In June 2007, BC Tech joined forces with the Power Technology Alliance to support the growth of the clean technology industry in British Columbia, which comprises more than 200 companies working to develop clean, green energy and renewable energy sources and services. To this end, BC Tech has established a Clean Energy Technology Program and a Clean Tech Industry Advisory Group to ensure that these companies have the capital, human resources, and access to markets they need to grow and prosper.

Jill Tipping replaced Bill Tam as President and CEO of BC Tech in November 2017. Bill Tam was President and CEO from 2011 to 2017. Former Presidents and CEOs include Dr. Pascal Spothelfer and Rob Cruickshank.

==Activities==
BC Tech has been working with BC's Ministry of Advanced Education and Labour Market Development to create a technology action plan for British Columbia. In addition, BC Tech hosts a number of regular events, including CTO Roundtables, Technology Forums, Software-as-aService (SaaS) Bootcamps, and the annual Technology Impact Awards (TIAs), as well as working to develop and recruit talent through its TechTalent BC initiatives

===Technology Impact Awards===

The annual BC Technology Impact Awards were founded by BC Tech in 1994. There are three categories of TIA awards: Technology Awards, Company Awards, and Personal Recognition Awards. To participate in the TIAs, a technology company must have its head office based in British Columbia or have established a significant operating division complete with senior management in the province. TIAs winners benefit through media recognition and the opportunity to connect with potential investors, advisors, mentors, and partners. TIAs winners in recent years have included AbeBooks, Strangeloop Networks, Business Objects, and EQO Communications.

===TechTalentBC===

BC Tech takes an active role in developing local talent and recruiting skilled technology workers through a number of initiatives, including awarding scholarships to BC students who plan to make their careers in science and technology, and offering foreign recruitment workshops and other programs to help fill the 10,000 BC job openings in technology and related fields projected for 2008 alone.

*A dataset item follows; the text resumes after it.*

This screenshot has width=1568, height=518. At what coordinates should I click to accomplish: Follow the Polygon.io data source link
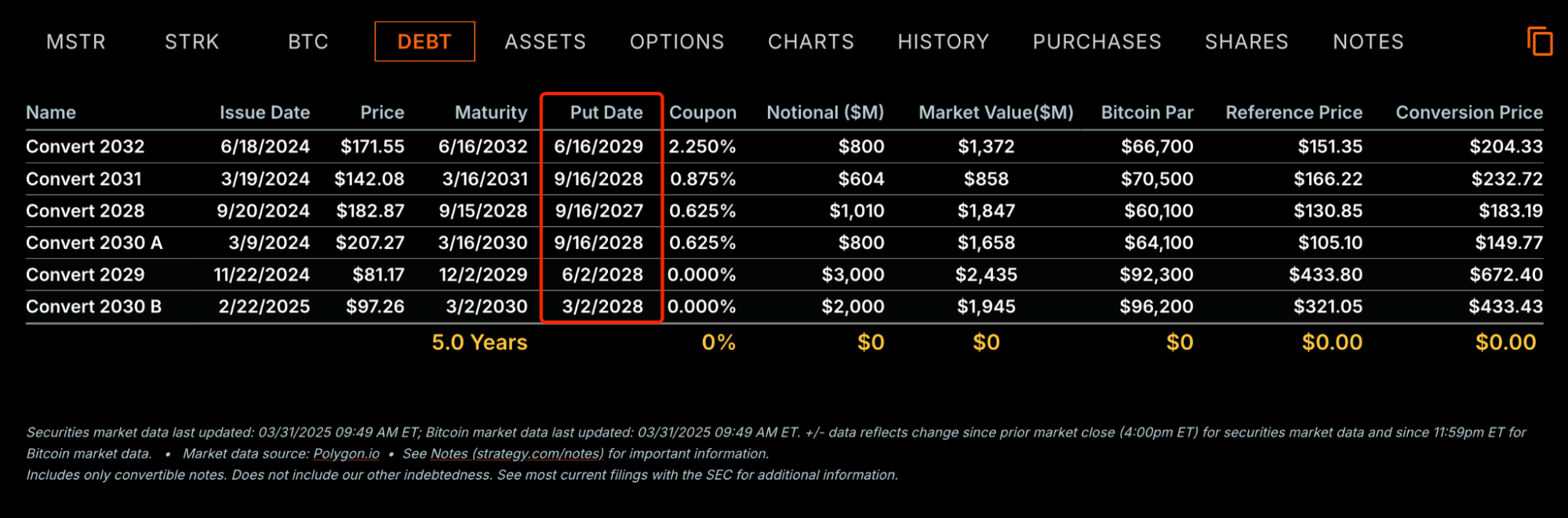(x=346, y=454)
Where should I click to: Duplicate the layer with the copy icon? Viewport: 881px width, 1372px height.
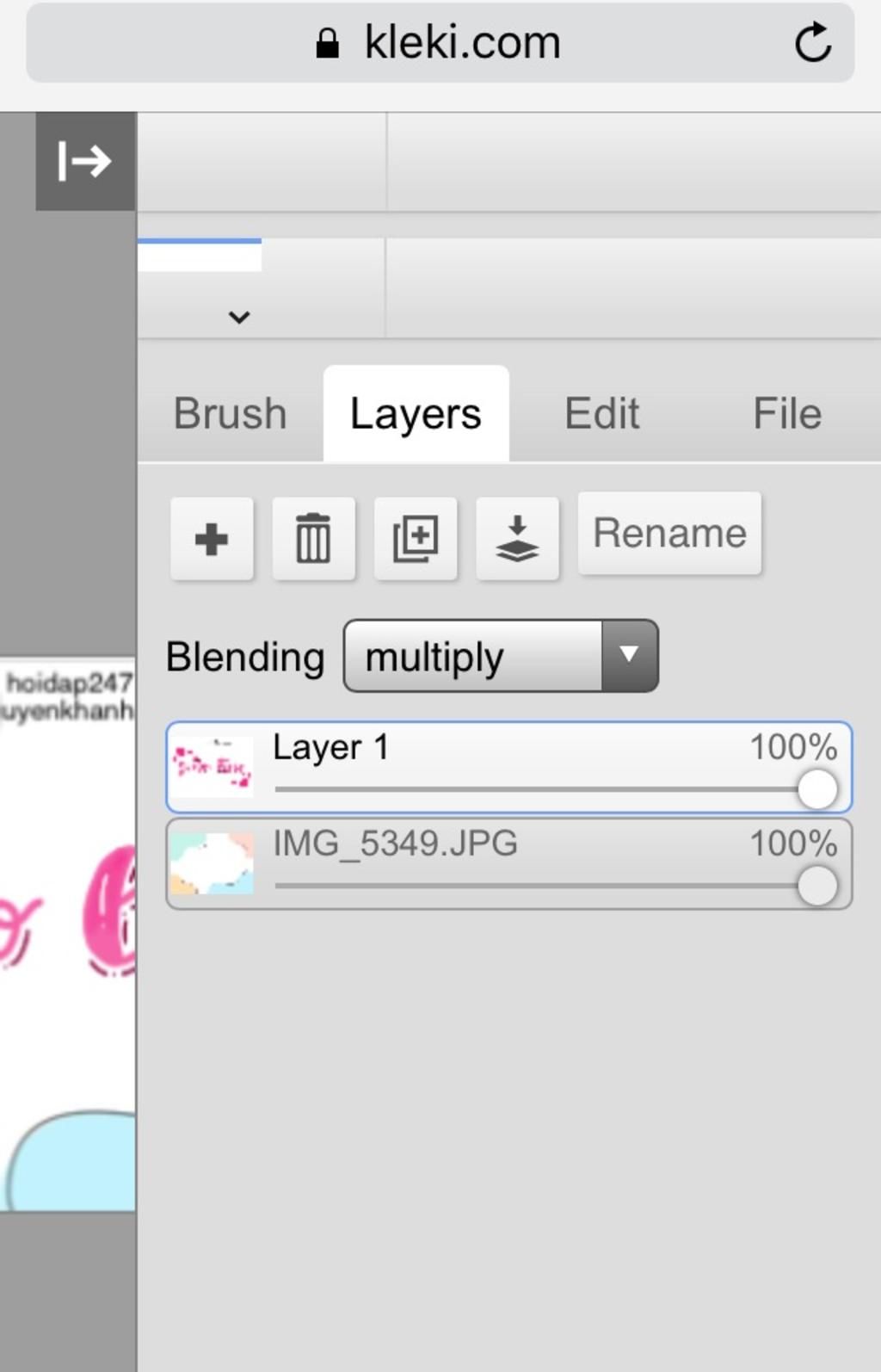(416, 539)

BC Tech also conducts various industry studies to generate a greater understanding of BC's technology industry. These studies enable industry organizations to offer more targeted industry development campaigns and strategic corporate growth programs. One such study, the 2007 TechTalentBC Labour Demand survey, was undertaken with the assistance of the Information and Communications Technology Council. This study sought information regarding difficulties companies have in attracting top talent and the strategies they use to increase their headcounts.

== Members ==
High-profile members of BC Tech include companies such as Sierra Wireless, MacDonald Dettwiler and Associates, PMC-Sierra, Bell Mobility, Electronic Arts (Canada) Inc., IBM Canada, Maximizer Software, the Microsoft Canada Development Centre, Nokia, Sony Canada, Sun Microsystems, Telus, and Ballard Power Systems.

BC Tech members also include research and development organizations such as the National Research Council (Canada), government organizations such as the BC Innovation Council and Industry Canada, non-profit educational centres such as TELUS World of Science (formerly Science World), worldwide technology organizations such as the Society for Technical Communication, and professional services firms that serve the technology industry such as PricewaterhouseCoopers.

In addition, BC Tech membership includes universities and university offices such as the British Columbia Institute of Technology, the University of British Columbia University-Industry Liaison Office, Douglas College, and the Emily Carr Institute of Art and Design.